Los seres humanos somos los grandes imitadores del reino animal. Imitar es nuestra gran singularidad, llevada hasta extremos impensables. Esa y no otra puede ser nuestra gran diferencia con el resto de animales, poco se ha incidido en ello.
Probablemente sea aquello que más nos distingue. Ni una supuesta inteligencia, ni una exclusiva creatividad: la imitación por no saber lo que se es.
El ser humano no sabe lo que es y se define a partir de lo otro. Hemos llegado a ser humanos imitando primero a los animales y luego a los astros.
Del mundo animal y vegetal lo hemos tomado todo, la propia cultura humana sería inconcebible sin esa fusión. Antes de ser “hombres” fuimos uros, caballos, monos, leones…
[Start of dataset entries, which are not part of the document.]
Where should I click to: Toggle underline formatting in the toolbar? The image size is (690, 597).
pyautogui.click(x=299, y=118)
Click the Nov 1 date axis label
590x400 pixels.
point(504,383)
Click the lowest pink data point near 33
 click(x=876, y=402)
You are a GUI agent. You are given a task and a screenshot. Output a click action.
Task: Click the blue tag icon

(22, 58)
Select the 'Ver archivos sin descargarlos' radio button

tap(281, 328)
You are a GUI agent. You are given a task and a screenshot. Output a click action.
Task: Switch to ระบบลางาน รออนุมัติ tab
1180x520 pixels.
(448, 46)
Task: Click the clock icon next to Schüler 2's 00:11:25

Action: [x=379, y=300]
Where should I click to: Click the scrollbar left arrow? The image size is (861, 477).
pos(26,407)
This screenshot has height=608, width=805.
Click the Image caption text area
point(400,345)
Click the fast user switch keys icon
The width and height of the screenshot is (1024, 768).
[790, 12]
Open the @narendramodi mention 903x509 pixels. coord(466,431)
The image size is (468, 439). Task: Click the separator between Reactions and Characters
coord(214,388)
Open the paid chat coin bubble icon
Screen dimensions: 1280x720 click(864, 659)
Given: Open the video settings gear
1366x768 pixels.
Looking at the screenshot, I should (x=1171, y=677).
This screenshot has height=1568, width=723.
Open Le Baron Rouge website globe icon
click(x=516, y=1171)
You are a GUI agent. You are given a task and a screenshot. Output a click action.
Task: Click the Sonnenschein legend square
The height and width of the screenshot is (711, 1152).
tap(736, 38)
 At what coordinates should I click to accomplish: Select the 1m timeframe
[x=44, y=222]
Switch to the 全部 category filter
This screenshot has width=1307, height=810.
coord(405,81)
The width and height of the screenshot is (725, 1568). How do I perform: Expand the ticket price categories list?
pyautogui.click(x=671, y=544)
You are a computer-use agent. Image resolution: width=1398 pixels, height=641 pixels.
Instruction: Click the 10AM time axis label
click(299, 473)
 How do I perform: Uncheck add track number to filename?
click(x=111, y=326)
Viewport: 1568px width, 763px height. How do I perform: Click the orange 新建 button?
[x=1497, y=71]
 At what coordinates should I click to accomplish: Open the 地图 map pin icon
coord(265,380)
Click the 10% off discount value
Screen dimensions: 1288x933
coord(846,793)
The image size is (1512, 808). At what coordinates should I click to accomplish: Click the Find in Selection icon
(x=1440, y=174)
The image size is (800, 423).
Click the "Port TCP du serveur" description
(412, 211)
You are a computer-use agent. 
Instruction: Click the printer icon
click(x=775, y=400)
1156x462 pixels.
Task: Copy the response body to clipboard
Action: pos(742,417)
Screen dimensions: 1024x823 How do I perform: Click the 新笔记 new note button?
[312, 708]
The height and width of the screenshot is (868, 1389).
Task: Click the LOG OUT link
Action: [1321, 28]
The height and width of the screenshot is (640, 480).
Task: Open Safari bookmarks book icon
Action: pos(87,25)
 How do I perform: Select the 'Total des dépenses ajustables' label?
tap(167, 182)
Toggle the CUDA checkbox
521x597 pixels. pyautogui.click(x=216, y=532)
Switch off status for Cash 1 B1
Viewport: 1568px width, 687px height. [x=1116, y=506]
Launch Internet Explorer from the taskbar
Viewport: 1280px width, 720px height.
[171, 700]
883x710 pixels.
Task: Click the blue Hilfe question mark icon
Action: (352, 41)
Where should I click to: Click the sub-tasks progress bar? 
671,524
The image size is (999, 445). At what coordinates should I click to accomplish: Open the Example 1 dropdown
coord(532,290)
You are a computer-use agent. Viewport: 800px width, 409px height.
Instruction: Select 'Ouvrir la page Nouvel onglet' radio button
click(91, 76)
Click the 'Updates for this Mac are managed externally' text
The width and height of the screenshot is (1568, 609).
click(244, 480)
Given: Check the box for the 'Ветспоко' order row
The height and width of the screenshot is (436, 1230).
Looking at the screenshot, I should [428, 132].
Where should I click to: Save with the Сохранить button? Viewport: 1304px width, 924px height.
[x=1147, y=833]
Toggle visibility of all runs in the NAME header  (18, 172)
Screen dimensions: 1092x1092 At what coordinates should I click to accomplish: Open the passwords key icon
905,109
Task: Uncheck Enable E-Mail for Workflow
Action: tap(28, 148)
En las narraciones orales que a pesar de todo perduran, los seres humanos son al menos en su mitad animales. De ellos se aprendieron, es decir, se tomaron valores y nociones; el valor y el baile, son el león y los pájaros.
Caperucita roja es devorada por un animal sagrado tras penetrar en la frondosidad natural. Estos cuentos pueden ser como voces de una sociedad paleolítica.
Antes que la filosofía o la ciencia aparecieran como relato, el cuento era la forma de conocimiento fundamental. El relato iniciaba el tiempo y le daba un final esencial. Posee ya en sí los modos fundamentales de la razón.
Sin embargo la temporalidad que pone en marcha es de naturaleza distinta a la que hoy poseemos. Nuestra temporalidad fue obra del Neolítico. El neolítico descubrió el tiempo.
Los primeros relojes solares son neolíticos. Se comienza a contar el tiempo. El tiempo como sucesión de regularidades. Aparece el mundo de la objetividad, de la extensión. Comienza también el mundo de la individualidad, de la mirada del otro.